• **Study material**
== Segment start ==

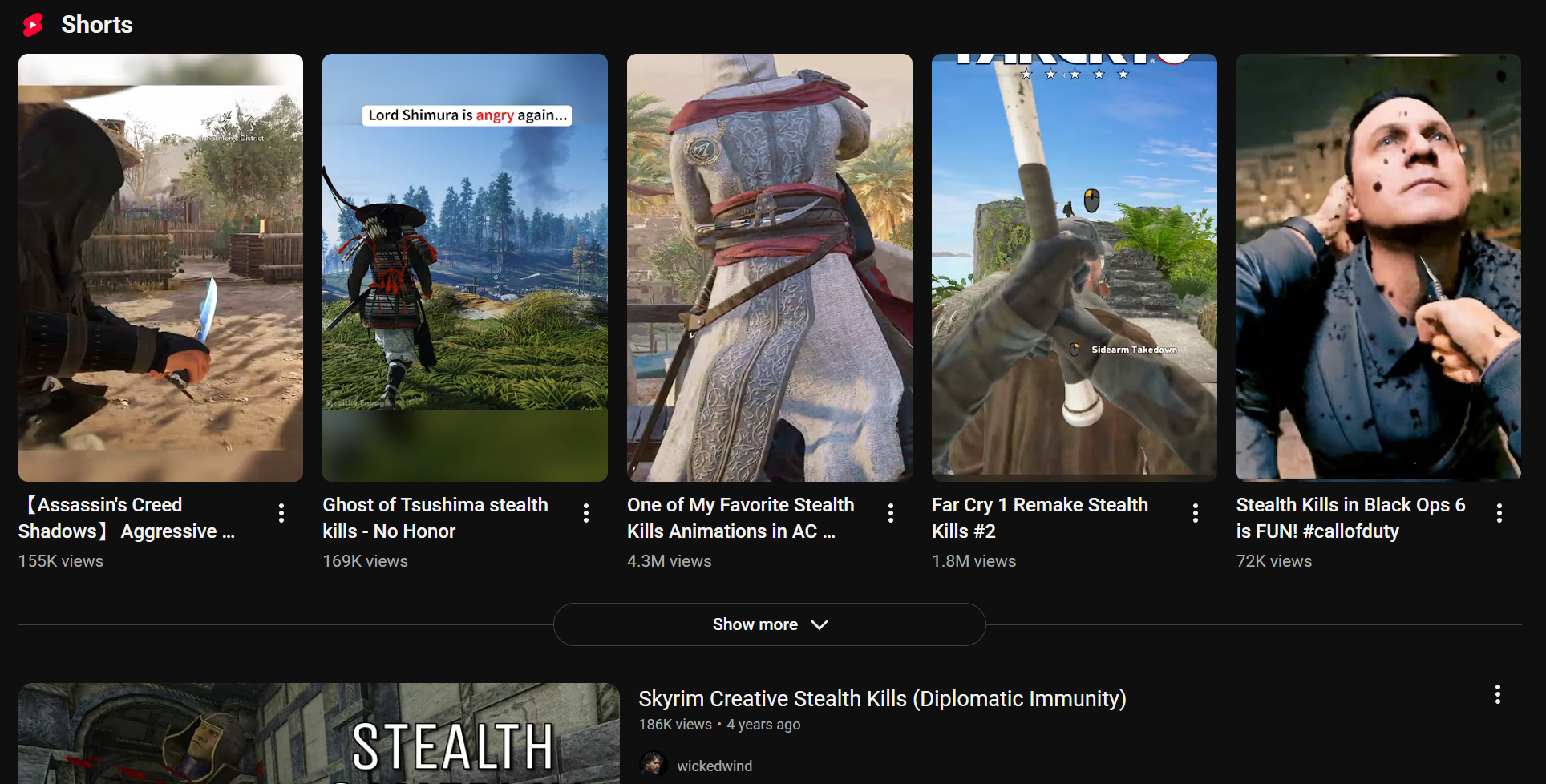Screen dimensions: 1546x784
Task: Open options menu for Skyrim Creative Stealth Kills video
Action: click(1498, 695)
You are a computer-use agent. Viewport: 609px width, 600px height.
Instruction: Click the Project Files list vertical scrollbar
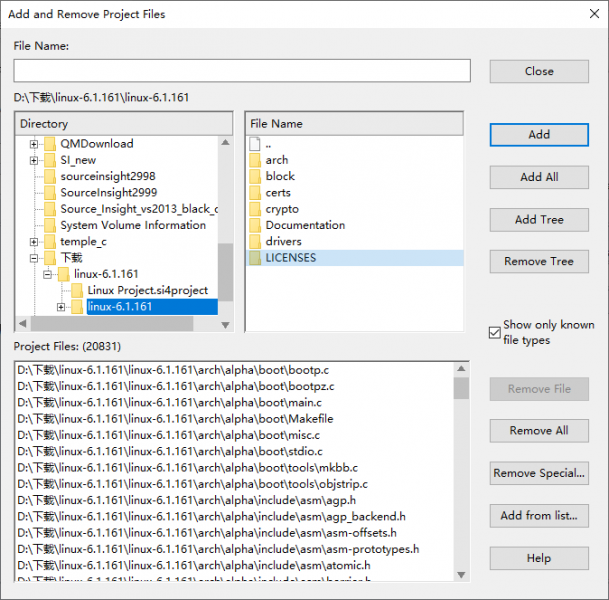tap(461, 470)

== Segment end ==

• **What to produce**
In the copy, leave out all pictures, and retype exactly each line from the one with "You are a computer-use" through the last line of the entries.

• **Your response**
You are a computer-use agent. Viewport: 609px width, 600px height.
Instruction: Click the Project Files list vertical scrollbar
tap(461, 470)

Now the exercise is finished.